The Gods Themselves Find a New Excuse For Timeless Grooves

Seattle dance punk band The Gods Themselves (TGT) have always had a poppy new wave bent–an increasingly aggressive flirtation that blossomed into a love affair flush with synths on their 2018 EP, Glamour & Grime. With the release of their fourth full-length album, New Excuse, they’re making more and more serious commitments to that throwback sound, but it mostly serves as a slicker, shinier box for the same slyly sensual grooves. Yes, it’s true–they’ve held onto that romantic spark.

Part of the newfound polish comes from co-production by Stephen Hague, who’s likely best known for his work with Pet Shop Boys in the 80s. He brings the mixes a new level of cohesion, but his greatest influence may just be helping The Gods Themselves sound more like their best selves; in interviews, the band has described the way the partnership pushed them to a higher level of perfectionism in their writing and arrangements. They put their best foot forward by opening the album with its title track–and most surefire earworm–“New Excuse.”

More than ever, Astra Elane and Dustin Patterson’s dual vocals give the project a fresh, dynamic edge. It’s what I imagine Win and Régine were going for on Everything Now, only much more fun. “New Excuse” even serves up a similar social critique, but with a colossal pop vocal hook that revels in its wrongheadedness with snarky abandon. Their style teeters right on the edge of camp in the pattern of greats like Oingo Boingo and the B-52’s.

It’s a sound based on nostalgia, but I wouldn’t call it retrowave per se, if only because it goes lighter on the synths and heavier on Elane’s kickass funk guitar (thank The Gods Themselves). She hits especially hard on “Saved”–think Nile Rodgers by way of Let’s Dance, drenched in swirling chorus effects.
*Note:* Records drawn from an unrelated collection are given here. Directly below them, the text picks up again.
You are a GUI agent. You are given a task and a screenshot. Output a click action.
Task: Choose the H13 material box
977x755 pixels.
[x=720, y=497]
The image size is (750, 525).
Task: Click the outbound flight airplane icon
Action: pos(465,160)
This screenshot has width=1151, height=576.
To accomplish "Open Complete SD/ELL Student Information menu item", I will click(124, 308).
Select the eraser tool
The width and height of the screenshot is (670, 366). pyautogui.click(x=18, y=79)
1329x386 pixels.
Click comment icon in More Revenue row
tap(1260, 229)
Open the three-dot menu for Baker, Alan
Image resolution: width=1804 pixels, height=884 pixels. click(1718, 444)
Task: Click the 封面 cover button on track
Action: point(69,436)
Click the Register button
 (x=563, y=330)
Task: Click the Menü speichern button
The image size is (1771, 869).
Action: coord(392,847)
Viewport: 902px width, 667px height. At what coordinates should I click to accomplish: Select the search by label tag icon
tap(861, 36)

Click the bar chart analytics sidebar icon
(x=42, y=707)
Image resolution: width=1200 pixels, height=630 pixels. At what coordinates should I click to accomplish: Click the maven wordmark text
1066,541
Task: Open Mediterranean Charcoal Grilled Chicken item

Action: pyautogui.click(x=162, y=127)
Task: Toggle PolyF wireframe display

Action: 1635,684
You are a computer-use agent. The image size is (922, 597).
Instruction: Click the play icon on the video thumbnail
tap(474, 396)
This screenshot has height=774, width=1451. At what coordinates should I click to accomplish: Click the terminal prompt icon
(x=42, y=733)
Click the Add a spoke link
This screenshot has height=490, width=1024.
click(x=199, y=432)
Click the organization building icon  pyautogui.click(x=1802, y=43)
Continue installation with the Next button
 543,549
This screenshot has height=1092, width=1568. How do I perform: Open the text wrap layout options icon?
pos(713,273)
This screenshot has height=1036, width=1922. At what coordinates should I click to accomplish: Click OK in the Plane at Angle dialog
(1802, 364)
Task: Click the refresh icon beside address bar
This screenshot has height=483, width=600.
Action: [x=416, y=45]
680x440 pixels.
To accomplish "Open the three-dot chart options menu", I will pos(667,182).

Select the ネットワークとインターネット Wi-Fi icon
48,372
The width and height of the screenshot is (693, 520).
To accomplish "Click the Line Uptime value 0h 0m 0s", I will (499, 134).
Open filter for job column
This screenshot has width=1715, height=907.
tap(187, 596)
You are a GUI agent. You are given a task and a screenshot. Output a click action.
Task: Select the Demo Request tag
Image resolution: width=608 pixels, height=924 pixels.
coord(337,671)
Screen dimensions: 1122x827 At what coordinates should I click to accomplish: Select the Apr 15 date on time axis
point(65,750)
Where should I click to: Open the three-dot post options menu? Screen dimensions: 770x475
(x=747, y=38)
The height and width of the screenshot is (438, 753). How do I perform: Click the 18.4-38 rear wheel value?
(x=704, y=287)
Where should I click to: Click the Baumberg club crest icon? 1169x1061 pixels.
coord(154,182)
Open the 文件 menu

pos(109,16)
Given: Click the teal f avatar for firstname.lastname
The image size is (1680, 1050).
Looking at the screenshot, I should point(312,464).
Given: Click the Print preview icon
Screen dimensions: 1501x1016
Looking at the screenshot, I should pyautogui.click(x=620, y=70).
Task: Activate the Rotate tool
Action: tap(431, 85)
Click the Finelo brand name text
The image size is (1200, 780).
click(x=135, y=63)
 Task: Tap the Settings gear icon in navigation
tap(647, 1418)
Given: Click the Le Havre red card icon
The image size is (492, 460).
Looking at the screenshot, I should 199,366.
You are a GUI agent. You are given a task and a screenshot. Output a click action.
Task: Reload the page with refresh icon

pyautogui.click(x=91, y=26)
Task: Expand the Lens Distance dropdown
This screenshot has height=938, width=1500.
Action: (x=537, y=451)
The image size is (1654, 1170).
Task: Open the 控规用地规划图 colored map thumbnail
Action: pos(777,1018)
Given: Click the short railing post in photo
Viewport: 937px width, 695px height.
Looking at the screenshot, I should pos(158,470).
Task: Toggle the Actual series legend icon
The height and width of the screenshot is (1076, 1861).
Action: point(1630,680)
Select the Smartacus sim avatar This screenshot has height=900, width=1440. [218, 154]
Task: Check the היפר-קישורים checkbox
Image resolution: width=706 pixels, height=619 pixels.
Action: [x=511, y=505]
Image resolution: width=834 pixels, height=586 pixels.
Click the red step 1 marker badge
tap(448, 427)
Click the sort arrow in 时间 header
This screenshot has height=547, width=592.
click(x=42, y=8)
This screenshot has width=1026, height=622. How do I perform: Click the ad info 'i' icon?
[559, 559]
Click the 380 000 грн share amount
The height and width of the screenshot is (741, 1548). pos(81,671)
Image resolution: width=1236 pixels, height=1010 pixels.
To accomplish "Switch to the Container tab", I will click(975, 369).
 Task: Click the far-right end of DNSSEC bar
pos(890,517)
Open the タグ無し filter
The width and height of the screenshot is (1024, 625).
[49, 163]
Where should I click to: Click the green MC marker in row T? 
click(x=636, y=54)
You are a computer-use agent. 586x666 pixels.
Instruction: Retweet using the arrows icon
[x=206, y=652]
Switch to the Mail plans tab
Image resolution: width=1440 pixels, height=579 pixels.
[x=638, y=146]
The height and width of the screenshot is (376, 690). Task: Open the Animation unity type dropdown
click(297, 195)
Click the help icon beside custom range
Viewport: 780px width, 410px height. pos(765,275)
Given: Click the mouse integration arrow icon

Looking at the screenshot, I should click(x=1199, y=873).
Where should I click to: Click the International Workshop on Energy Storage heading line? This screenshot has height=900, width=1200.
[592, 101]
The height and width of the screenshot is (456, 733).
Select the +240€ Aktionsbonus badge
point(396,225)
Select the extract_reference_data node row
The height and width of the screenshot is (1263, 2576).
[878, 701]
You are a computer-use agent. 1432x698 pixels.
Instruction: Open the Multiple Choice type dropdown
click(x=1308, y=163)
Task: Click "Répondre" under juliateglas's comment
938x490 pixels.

She contributes all kinds of expressive textures, with long, slow glides under Patterson’s wail on “Walls” and morse-code bursts on “Subliminal Message.” The more electronic stuff does its best work as an accent, as on the 808 intro of “Talking” and the keyboard pulses that punctuate “Driving.”

But while TGT aren’t bound by the codified sounds of retrowave, they are susceptible to its cliches. “Mixtape,” with its format fetishizing, falls a little flat; beyond the rewinding metaphor, TGT just don’t bring a lot to that microgenre of music about better times and cassettes. On the other hand, a track like “Driving” absolutely nails a familiar songwriting trope. It takes a sketchy story about a fateful car trip and fills it with a fine-tuned sense of impending doom, with a nervous refrain and an unstoppable rolling bass.

The creeping sense of darkness filters through to the album closer, the techno-spiritually sinister “Magick.” It’s a striking, apocalyptic vibe that makes you wonder just what grim price they had to pay in order to wring so much new energy and blood out of the far-overdone field of 80s nostalgia (what hath The Gods Themselves wrought?). Best to start planning for when it catches up with you, but TGT don’t look to be running out of road anytime soon.